Made a mistake. I shimmed up my servo mounting plates by 1/4" to avoid blocking an access hole. By raising this 1/4", it also raised the pushrods, which would no longer mount onto the ez-connectors. Luckily I managed to bend z-bends and avoid using the ez-connectors.

While gluing I managed to glue the pushrods onto the fuse side and caused major binding. Working it for an hour I managed to mostly loosen it up. The servos buzz at idle, but at least I have full throws now.

Fuse is complete, and in a flyable state, except for the hatch which is rough cut, but unfinished. I made a switch jack, but need to find a place to put it where it won't weaken the fuse, touch a pushrod or be too close to the ground to get dirt caught in it.

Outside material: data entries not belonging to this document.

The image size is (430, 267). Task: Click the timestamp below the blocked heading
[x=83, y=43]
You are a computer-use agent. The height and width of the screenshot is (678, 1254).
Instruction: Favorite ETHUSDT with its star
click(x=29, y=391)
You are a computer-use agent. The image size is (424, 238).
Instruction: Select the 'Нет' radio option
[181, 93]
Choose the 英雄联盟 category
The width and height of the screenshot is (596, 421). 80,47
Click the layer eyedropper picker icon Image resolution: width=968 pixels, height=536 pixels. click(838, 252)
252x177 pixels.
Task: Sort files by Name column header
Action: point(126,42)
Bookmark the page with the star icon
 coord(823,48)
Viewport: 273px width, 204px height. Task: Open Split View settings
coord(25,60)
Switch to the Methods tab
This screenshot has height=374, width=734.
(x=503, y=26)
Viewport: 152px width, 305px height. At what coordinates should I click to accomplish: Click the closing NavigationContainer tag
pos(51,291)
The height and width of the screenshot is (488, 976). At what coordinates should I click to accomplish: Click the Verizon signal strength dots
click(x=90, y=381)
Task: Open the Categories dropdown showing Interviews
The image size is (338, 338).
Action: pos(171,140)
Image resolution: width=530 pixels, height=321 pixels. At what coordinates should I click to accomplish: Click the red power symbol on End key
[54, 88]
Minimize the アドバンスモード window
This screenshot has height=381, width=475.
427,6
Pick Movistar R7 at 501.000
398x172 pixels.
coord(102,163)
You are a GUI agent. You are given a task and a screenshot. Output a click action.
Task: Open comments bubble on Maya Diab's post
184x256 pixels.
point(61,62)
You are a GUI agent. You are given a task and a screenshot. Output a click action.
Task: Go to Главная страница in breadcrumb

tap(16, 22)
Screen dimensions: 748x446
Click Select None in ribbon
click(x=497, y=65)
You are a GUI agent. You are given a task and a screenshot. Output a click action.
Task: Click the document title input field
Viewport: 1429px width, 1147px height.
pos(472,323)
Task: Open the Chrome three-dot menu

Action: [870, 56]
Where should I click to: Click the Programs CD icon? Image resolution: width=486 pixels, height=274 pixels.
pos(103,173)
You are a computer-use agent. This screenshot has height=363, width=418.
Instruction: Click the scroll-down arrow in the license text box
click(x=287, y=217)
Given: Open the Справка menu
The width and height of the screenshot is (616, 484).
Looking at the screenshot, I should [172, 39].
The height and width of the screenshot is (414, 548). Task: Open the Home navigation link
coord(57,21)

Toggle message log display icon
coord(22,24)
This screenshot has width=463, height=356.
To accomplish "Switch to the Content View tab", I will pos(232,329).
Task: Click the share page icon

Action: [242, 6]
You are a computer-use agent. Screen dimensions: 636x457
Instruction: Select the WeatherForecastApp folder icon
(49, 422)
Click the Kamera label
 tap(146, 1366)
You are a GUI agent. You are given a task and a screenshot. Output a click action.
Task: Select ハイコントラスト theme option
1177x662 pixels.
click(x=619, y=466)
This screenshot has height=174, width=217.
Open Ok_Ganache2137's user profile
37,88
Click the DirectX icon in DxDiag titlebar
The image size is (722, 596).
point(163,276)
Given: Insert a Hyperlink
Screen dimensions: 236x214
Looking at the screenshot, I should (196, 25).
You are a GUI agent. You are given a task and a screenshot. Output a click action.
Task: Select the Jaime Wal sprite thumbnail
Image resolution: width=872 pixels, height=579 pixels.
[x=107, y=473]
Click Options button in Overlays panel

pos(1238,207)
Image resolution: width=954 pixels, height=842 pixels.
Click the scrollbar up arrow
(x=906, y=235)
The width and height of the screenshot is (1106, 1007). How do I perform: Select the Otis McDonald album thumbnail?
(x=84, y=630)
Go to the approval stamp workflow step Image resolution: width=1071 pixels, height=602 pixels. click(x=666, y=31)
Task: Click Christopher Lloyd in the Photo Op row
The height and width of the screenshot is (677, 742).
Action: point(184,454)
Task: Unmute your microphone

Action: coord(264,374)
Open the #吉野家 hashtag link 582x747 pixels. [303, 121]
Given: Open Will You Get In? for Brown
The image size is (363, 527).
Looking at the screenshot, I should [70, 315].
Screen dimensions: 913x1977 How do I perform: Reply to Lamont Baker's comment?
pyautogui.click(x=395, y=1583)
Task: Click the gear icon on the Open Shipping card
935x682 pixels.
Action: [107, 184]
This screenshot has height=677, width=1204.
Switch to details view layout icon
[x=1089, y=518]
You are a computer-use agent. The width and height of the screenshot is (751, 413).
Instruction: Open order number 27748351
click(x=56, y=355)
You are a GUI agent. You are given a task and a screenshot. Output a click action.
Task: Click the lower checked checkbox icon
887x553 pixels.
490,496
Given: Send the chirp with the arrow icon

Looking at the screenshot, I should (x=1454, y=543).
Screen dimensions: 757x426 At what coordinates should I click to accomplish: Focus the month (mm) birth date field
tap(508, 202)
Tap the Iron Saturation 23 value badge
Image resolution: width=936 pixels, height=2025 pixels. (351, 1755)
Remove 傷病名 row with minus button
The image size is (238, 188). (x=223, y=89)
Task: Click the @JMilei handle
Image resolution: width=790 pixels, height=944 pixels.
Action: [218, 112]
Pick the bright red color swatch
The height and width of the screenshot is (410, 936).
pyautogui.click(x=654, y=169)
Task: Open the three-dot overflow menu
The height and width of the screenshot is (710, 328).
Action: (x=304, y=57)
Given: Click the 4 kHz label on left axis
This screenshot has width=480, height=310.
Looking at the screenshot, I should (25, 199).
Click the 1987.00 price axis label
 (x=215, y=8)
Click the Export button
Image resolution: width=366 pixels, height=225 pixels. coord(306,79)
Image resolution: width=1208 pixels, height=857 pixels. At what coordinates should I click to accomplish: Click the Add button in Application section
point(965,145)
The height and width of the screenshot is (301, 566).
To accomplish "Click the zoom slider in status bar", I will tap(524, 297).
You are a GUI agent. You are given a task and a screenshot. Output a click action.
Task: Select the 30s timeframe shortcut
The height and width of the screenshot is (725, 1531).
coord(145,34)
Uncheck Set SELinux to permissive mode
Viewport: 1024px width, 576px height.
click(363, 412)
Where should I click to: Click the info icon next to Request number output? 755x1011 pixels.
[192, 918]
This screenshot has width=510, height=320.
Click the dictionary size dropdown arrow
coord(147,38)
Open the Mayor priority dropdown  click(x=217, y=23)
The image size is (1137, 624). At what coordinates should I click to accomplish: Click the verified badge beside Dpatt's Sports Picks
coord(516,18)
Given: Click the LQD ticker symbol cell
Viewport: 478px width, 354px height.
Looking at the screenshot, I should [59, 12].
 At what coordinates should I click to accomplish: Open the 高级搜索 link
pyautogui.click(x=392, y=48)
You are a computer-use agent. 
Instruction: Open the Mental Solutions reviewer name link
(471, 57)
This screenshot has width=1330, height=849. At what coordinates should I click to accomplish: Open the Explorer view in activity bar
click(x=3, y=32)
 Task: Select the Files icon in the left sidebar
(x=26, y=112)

Soldered together 4xAA's for a temporary battery pack. 4 ounces, eek. Pushed all the way back in the fuse. My 1.2 ounce battery is slightly too light, so I really need some AAA's. AUW is 22 ounces right now, I can push that down to 19-20 with different battery.

Wing needs final sanding to knock down WBPU bubbles and covering. About an hour. Finish is nice and shiny, except for the rough bubbles. By the time I knock down the bubbles with 4 or 600 grit, it's a matte finish. Not sure if I need to work my way up to 1500 grit or try using a different brush, or use this can of spray WBPU I have.

Apparently WBPU can have delamination problems with heat, since it's a thin layer mostly on the top of the wood. I notice delamination while sanding on spots that had CA on it. Hopefully it won't all peel off when I apply doculam.

Forecast is rain, so I'm not going to bother with the contest.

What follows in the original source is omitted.